Schmallenberg. In der Stadthalle Schmallenberg wurde kontrovers aber fair diskutiert. Die Umweltministerin gab dabei keiner Seite nur Positives mit auf den Weg.
Rund 300 Zuhörer waren am Mittwochabend in die Stadthalle Schmallenberg gekommen, um sich über den aktuellen Stand des Wisentprojektes zu informieren und viele auch, um ihren Unmut über die aktuellen Zaun-Planungen kund zu tun. Letztlich konnte auch Umweltministerin Ursula Heinen-Esser ihren Ärger nicht besänftigen.

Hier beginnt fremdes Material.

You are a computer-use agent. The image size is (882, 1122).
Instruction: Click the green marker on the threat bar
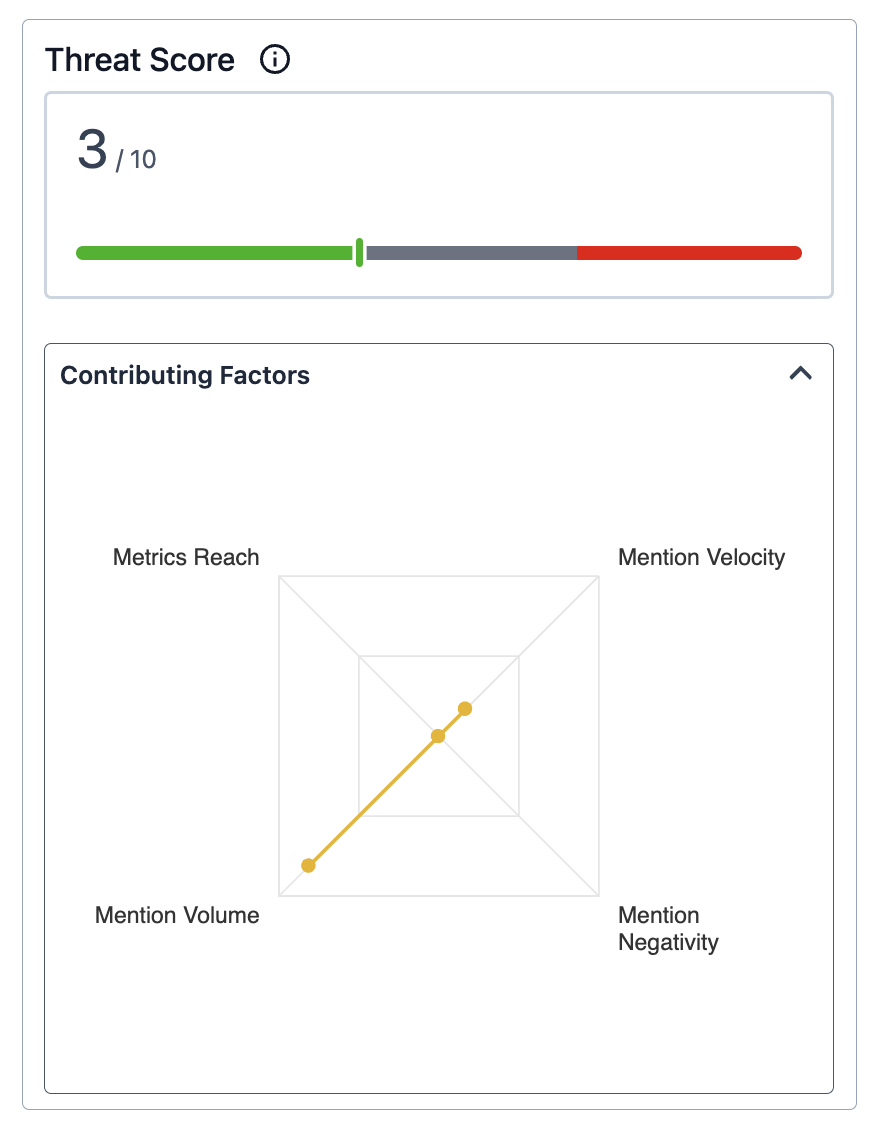359,253
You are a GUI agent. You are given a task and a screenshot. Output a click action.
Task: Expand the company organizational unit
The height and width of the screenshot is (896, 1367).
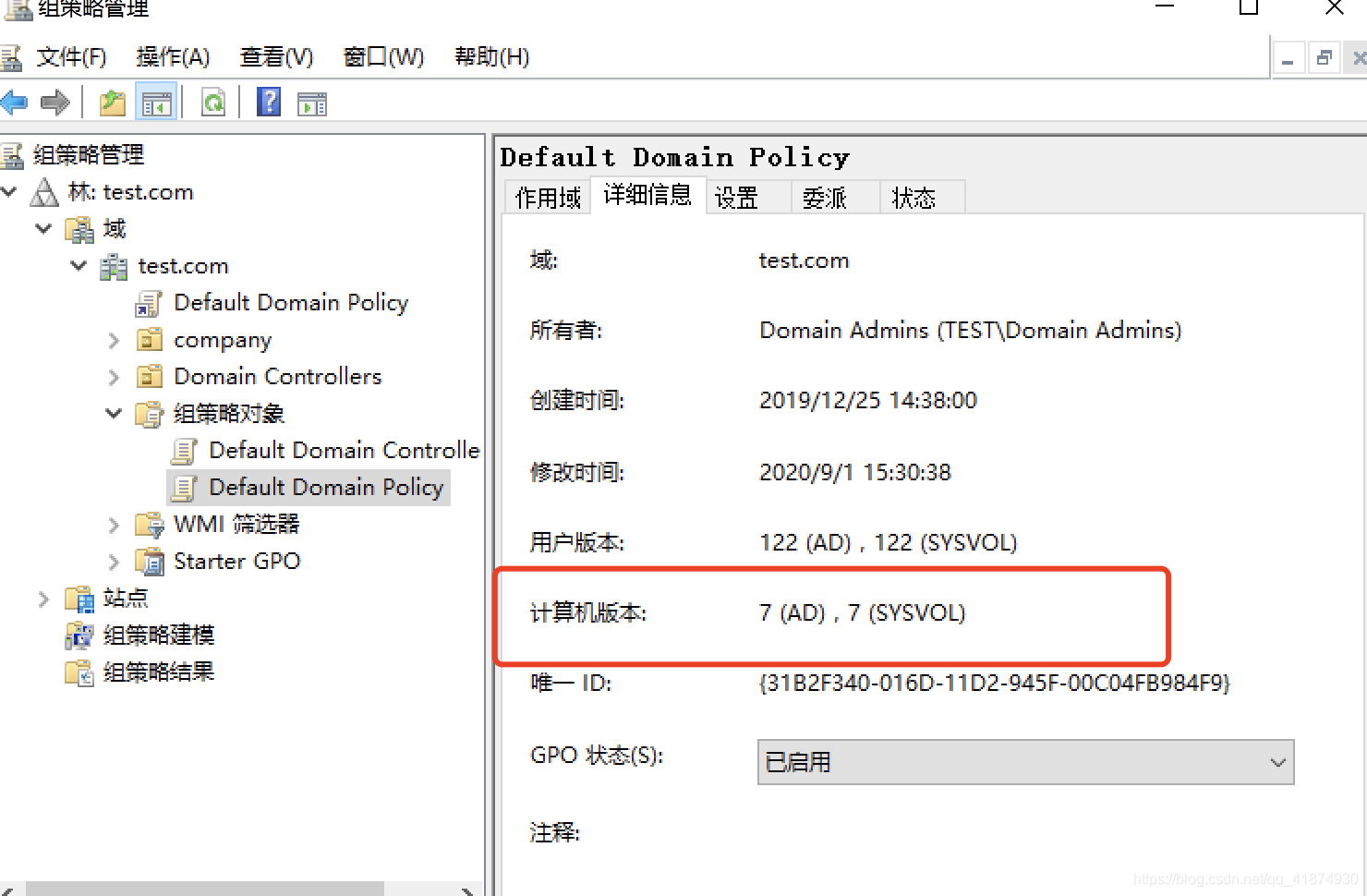tap(114, 340)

Schon eine halbe Stunde vor Beginn war der Sitzungssaal in der Stadthalle rappelvoll, so voll, dass die Zuschauer in den großen Saal umziehen mussten. Auch rund 60 Latroper hatten sich mit Schildern aufgestellt. Neben der Ministerin auf dem Podium saßen dann mit Bürgermeister Bernhard Halbe und Landrat Dr. Karl Schneider zwei klare Gegner des Projekts, als Befürworter Michael Emmrich vom Wisentverein, dazu Philipp Freiherr Heereman, der Vorsitzende der Waldbauern in NRW. Er gab zu, dass er sich von einem echten Fan des Projektes zu einem Gegner entwickelt habe, weil viele Fragen ungeklärt seien und weil Privatbesitz in Gefahr sei.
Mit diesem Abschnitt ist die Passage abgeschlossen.